- [THE RECORDS]
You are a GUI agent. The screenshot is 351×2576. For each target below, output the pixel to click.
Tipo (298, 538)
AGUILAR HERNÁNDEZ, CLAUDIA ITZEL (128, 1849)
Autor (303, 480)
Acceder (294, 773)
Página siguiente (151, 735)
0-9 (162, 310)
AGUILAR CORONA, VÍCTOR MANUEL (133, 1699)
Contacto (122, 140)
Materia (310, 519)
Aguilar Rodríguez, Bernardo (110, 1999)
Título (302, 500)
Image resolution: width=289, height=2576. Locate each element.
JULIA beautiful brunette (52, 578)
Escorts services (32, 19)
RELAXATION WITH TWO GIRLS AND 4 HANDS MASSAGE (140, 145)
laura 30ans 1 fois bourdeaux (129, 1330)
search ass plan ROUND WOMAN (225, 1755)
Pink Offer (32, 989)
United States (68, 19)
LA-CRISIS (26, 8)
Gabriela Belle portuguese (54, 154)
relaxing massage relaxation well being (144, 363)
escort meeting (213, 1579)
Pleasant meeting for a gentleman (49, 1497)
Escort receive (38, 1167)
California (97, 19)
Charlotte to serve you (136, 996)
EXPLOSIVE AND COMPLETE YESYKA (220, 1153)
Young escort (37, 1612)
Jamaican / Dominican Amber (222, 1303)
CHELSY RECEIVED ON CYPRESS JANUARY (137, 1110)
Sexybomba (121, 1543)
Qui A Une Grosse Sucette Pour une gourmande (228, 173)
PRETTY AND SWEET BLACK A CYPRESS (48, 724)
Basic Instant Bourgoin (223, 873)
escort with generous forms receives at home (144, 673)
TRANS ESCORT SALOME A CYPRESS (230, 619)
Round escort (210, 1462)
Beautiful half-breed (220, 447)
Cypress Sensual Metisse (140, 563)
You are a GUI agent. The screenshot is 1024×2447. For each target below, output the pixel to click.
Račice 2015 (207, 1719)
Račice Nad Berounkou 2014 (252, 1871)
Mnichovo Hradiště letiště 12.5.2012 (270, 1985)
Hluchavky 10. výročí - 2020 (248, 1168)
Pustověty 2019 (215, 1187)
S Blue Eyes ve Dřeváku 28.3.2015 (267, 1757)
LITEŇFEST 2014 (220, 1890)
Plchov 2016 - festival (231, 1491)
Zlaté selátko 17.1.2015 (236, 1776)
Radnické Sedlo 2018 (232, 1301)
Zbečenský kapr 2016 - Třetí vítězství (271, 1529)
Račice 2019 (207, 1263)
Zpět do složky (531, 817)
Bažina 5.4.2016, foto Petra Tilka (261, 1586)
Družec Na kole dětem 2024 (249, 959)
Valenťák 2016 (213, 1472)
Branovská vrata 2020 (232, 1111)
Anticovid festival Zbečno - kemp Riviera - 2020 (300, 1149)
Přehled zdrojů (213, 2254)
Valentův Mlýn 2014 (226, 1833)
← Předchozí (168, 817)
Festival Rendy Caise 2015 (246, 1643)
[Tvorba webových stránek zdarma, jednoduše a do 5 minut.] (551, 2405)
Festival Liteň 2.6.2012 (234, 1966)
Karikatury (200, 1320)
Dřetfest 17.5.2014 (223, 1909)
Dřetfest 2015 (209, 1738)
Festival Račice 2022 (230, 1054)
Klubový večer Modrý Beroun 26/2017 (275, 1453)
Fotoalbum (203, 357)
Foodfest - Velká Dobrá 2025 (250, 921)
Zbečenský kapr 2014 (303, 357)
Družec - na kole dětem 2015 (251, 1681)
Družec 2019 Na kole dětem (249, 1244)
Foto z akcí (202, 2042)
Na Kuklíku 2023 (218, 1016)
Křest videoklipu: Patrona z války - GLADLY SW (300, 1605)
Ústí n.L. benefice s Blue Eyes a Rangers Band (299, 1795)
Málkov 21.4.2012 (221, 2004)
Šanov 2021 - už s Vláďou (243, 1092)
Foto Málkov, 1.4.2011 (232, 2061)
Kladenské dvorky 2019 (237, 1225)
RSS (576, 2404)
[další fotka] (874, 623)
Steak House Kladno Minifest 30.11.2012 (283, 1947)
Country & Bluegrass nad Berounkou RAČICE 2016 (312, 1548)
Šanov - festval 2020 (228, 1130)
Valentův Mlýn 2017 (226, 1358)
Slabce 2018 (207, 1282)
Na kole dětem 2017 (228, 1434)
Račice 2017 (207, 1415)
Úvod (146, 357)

- [WHAT YOU ARE ASKED TO DO] Give back the entries exactly. Omit none of them.

- [RESPONSE FOR THIS EXERCISE]
You are a GUI agent. The screenshot is 351×2576. For each target below, output the pixel to click.
Tipo (298, 538)
AGUILAR HERNÁNDEZ, CLAUDIA ITZEL (128, 1849)
Autor (303, 480)
Acceder (294, 773)
Página siguiente (151, 735)
0-9 (162, 310)
AGUILAR CORONA, VÍCTOR MANUEL (133, 1699)
Contacto (122, 140)
Materia (310, 519)
Aguilar Rodríguez, Bernardo (110, 1999)
Título (302, 500)
Image resolution: width=289, height=2576. Locate each element.
JULIA beautiful brunette (52, 578)
Escorts services (32, 19)
RELAXATION WITH TWO GIRLS AND 4 HANDS MASSAGE (140, 145)
laura 30ans 1 fois bourdeaux (129, 1330)
search ass plan ROUND WOMAN (225, 1755)
Pink Offer (32, 989)
United States (68, 19)
LA-CRISIS (26, 8)
Gabriela Belle portuguese (54, 154)
relaxing massage relaxation well being (144, 363)
escort meeting (213, 1579)
Pleasant meeting for a gentleman (49, 1497)
Escort receive (38, 1167)
California (97, 19)
Charlotte to serve you (136, 996)
EXPLOSIVE AND COMPLETE YESYKA (220, 1153)
Young escort (37, 1612)
Jamaican / Dominican Amber (222, 1303)
CHELSY RECEIVED ON CYPRESS JANUARY (137, 1110)
Sexybomba (121, 1543)
Qui A Une Grosse Sucette Pour une gourmande (228, 173)
PRETTY AND SWEET BLACK A CYPRESS (48, 724)
Basic Instant Bourgoin (223, 873)
escort with generous forms receives at home (144, 673)
TRANS ESCORT SALOME A CYPRESS (230, 619)
Round escort (210, 1462)
Beautiful half-breed (220, 447)
Cypress Sensual Metisse (140, 563)
You are a GUI agent. The screenshot is 1024×2447. For each target below, output the pixel to click.
Račice 2015 (207, 1719)
Račice Nad Berounkou 2014 (252, 1871)
Mnichovo Hradiště letiště 12.5.2012 (270, 1985)
Hluchavky 10. výročí - 2020 (248, 1168)
Pustověty 2019 (215, 1187)
S Blue Eyes ve Dřeváku 28.3.2015 (267, 1757)
LITEŇFEST 2014 (220, 1890)
Plchov 2016 - festival (231, 1491)
Zlaté selátko 17.1.2015 (236, 1776)
Radnické Sedlo 2018 (232, 1301)
Zbečenský kapr 2016 - Třetí vítězství (271, 1529)
Račice 2019 (207, 1263)
Zpět do složky (531, 817)
Bažina 5.4.2016, foto Petra Tilka (261, 1586)
Družec Na kole dětem 2024 (249, 959)
Valenťák 2016 (213, 1472)
Branovská vrata 2020 (232, 1111)
Anticovid festival Zbečno - kemp Riviera - 2020 (300, 1149)
Přehled zdrojů (213, 2254)
Valentův Mlýn 2014 (226, 1833)
← Předchozí (168, 817)
Festival Rendy Caise 2015 (246, 1643)
[Tvorba webových stránek zdarma, jednoduše a do 5 minut.] (551, 2405)
Festival Liteň 2.6.2012 (234, 1966)
Karikatury (200, 1320)
Dřetfest 17.5.2014 (223, 1909)
Dřetfest 2015 (209, 1738)
Festival Račice 2022 (230, 1054)
Klubový večer Modrý Beroun 26/2017 (275, 1453)
Fotoalbum (203, 357)
Foodfest - Velká Dobrá 2025 (250, 921)
Zbečenský kapr 2014 (303, 357)
Družec - na kole dětem 2015 (251, 1681)
Družec 2019 Na kole dětem (249, 1244)
Foto z akcí (202, 2042)
Na Kuklíku 2023 (218, 1016)
Křest videoklipu: Patrona z války - GLADLY SW (300, 1605)
Ústí n.L. benefice s Blue Eyes a Rangers Band (299, 1795)
Málkov 21.4.2012 (221, 2004)
Šanov 2021 - už s Vláďou (243, 1092)
Foto Málkov, 1.4.2011 (232, 2061)
Kladenské dvorky 2019 (237, 1225)
RSS (576, 2404)
[další fotka] (874, 623)
Steak House Kladno Minifest 30.11.2012 (283, 1947)
Country & Bluegrass nad Berounkou RAČICE 2016 (312, 1548)
Šanov - festval 2020 (228, 1130)
Valentův Mlýn 2017 (226, 1358)
Slabce 2018 (207, 1282)
Na kole dětem 2017 (228, 1434)
Račice 2017 (207, 1415)
Úvod (146, 357)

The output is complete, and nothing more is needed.